"Ce papyrus exceptionnel est un des plus anciens que nous avons", a relevé jeudi devant les médias le professeur Jacques Berchtold, directeur de la Fondation Bodmer.
Découvert dans les années 1830, il provient de Thèbes et date du XIe-Xe siècle avant J.-C. Intitulé Papyrus Bodmer 101 (PB101), ce document a été acquis aux enchères à Amsterdam par Martin Bodmer en 1937, en même temps que onze textes funéraires, dont huit "Livres des Morts" ou "Livre pour sortir au jour". Un texte très important car, pour l'Egypte ancienne, il était un guide pour aider la personne défunte à réussir son passage dans l'au-delà.
Collectionneur, Martin Bodmer avait constitué une bibliothèque de 150'000 titres, dont des pièces majeures de chaque époque de la pensée humaine. Elle est inscrite au Patrimoine mondial de l'UNESCO.

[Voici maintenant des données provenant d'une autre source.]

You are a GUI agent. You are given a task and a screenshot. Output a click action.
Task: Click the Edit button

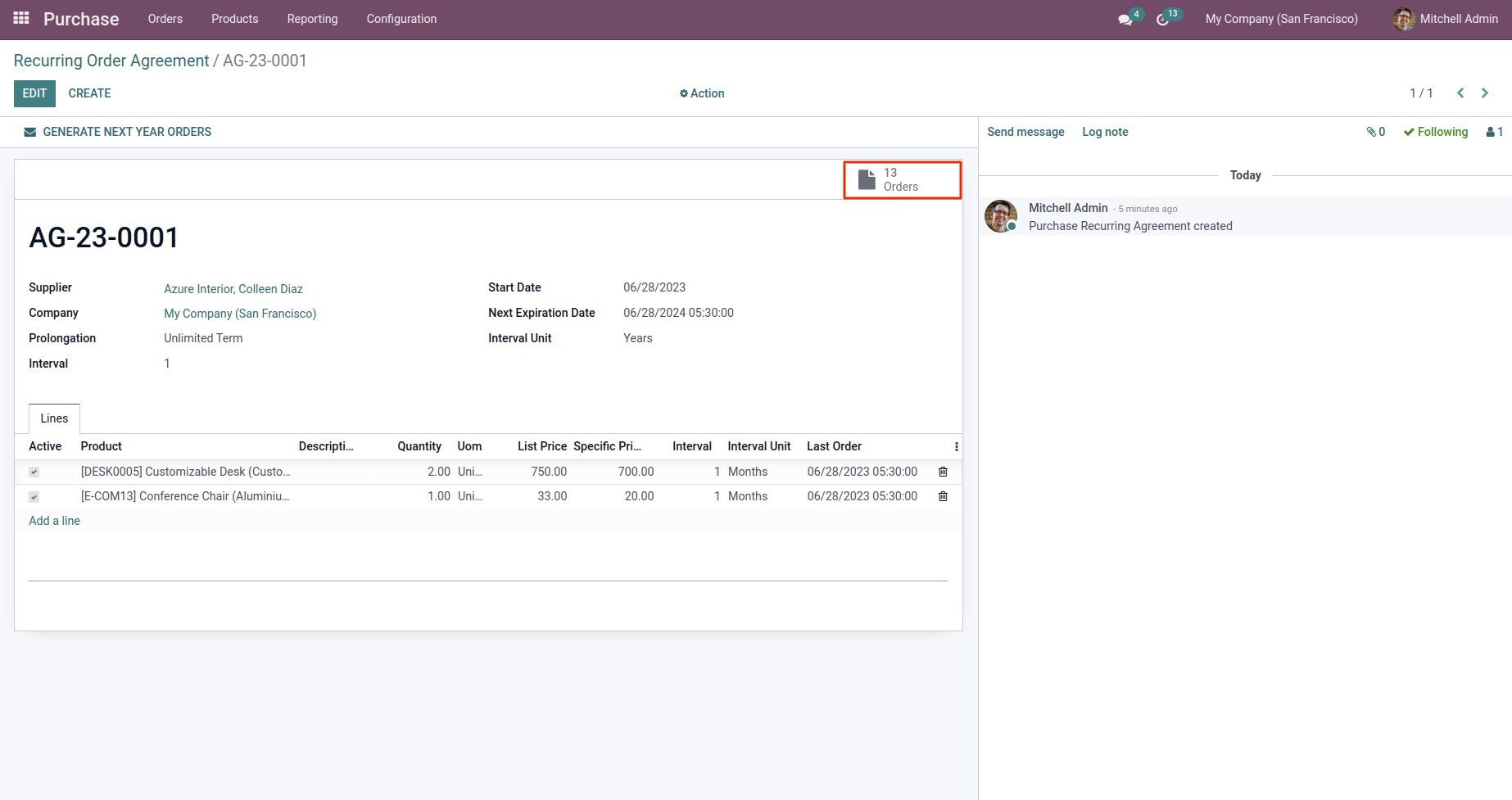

PB101 est constitué du début du chapitre consacré à la sortie au jour de l'âme, a expliqué le vice-directeur de la fondation et conservateur Nicolas Ducimetière. Le défunt, un prêtre d'Amon nommé Ankhefenkhonsou, est représenté à droite de l'image en habits de fête blancs en train de faire une offrande à Osiris. La divinité de la mort et de la résurrection va présider à son voyage.
"Plus lumineux"
Le document de 23 centimètres de large sur 117 centimètres de long était en très mauvais état. Notamment suite à des traitements reçus à la fin du XIXe- début du XXe siècle. Sa restauration a été rendue possible grâce au mécénat d'une entreprise spécialisée dans la climatisation.
"Constitué de deux bandes de papyrus superposées, il était très sec en raison de son âge et abîmé par les deux restaurations précédentes", a souligné Florence Darbre, qui a longtemps été responsable de l'atelier de restauration de la fondation, où elle a restauré l'Evangile de Judas.
Une première analyse en 2020 a notamment permis de constater que PB101 avait été collé sur une toile, ce qui l'avait dégradé. Il a été nettoyé à sec à l'aide d'un pinceau. Compte tenu de sa friabilité, Florence Darbre a dû coller du papier sur sa surface, avant de pouvoir le renverser et décoller cette toile. Une technique japonaise, moins nuisible, a été utilisée pour consolider l'arrière.
La colle posée à la surface a aussi été éliminée. "Le papyrus était très terne. Il est rajeuni, rafraîchi, plus lumineux", a salué Jacques Berchtold.
Initialement estimée à trois mois, la restauration a pris plus d'un an. Grâce à cette expérience, la Fondation Bodmer prévoit de restaurer un autre papyrus avec le soutien du même mécène.
sjaq et l'ats
Numérisation
A l'instar de nombreux autres documents de la fondation, PB101 sera numérisé et ultérieurement accessible au plus grand nombre, soit sur la plateforme e-codices, bibilothèque virtuelle des manuscrits en Suisse, soit sur celle du Bodmer Lab.
"Cette restauration permet à des scientifiques de le voir. Les égyptologues font encore des découvertes. Les moyens numériques permettent de croiser les sources", a indiqué Nicolas Ducimetière.
Le grand public pourra découvrir ce document rare à la Fondation Bodmer les 18 et 19 juin, lors des Journées européennes de l'archéologie 2022. Des présentations seront organisées, ainsi que des ateliers ludiques pour les enfants.